- DIRECTIONS
Count the lines of the data below that contain the string "label", matching case exactly, and give only the number.
::::::::::
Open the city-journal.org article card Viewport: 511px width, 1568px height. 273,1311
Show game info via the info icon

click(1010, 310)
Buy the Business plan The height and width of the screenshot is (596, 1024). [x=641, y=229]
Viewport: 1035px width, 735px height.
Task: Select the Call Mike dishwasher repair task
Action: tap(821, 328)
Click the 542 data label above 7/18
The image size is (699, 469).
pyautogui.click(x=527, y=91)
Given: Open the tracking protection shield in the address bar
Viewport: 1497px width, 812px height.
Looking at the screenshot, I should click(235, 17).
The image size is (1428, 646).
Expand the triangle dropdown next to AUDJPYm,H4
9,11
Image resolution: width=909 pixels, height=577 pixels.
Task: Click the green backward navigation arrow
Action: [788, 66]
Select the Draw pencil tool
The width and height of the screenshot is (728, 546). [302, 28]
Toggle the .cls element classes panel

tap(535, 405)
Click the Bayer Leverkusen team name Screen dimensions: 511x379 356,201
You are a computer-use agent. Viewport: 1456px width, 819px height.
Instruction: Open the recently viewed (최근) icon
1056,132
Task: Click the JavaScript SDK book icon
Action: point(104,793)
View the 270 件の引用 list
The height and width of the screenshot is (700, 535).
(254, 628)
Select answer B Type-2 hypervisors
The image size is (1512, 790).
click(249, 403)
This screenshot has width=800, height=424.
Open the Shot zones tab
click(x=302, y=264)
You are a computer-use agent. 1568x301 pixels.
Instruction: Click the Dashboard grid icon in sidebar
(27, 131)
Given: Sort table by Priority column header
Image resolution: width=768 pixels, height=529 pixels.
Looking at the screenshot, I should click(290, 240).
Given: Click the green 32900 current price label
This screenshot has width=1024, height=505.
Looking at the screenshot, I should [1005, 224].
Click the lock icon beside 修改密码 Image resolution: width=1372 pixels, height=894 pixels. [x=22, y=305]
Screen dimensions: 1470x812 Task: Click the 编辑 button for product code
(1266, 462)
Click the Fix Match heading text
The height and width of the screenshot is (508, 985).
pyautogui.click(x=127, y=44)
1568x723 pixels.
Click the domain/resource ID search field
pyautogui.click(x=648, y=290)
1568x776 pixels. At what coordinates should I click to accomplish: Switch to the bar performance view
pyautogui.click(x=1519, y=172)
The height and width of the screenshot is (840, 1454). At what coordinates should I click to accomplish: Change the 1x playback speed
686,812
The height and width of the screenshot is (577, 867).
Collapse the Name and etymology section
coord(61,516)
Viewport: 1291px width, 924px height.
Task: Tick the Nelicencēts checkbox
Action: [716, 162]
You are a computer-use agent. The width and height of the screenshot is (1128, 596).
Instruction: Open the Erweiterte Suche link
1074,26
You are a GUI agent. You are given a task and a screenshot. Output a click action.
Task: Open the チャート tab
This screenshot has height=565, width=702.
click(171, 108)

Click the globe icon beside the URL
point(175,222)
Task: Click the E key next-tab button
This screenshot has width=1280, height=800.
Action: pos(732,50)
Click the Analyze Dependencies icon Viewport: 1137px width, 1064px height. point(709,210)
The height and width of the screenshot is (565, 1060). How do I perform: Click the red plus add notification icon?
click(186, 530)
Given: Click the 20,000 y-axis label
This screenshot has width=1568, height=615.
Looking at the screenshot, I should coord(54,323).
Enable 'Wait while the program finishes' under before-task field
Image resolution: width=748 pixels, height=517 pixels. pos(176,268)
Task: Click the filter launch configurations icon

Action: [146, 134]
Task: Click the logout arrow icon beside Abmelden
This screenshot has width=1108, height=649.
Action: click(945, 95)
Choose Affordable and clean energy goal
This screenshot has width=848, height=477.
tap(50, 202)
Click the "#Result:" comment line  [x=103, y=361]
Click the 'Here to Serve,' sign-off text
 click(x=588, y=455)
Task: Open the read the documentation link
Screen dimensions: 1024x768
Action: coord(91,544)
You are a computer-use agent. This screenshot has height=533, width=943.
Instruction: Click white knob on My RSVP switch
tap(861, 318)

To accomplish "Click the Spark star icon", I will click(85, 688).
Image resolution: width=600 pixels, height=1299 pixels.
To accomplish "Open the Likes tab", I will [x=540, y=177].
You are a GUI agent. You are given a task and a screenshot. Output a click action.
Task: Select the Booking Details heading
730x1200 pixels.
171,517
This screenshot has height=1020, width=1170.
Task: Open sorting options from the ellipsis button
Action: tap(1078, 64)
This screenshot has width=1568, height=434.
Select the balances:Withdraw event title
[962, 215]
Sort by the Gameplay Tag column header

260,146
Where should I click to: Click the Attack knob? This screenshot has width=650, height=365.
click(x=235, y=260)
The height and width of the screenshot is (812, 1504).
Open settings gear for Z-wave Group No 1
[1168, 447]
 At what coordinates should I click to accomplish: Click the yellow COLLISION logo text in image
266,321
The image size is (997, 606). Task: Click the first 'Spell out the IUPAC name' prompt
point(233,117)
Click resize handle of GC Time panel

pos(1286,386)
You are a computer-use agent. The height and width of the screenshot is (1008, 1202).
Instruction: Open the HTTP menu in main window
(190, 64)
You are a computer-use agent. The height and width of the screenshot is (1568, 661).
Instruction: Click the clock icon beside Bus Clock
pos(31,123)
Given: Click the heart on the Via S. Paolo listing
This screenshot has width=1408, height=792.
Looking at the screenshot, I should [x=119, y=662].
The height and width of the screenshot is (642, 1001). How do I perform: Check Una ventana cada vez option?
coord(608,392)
::::::::::
- ANSWER TO THIS EXERCISE
3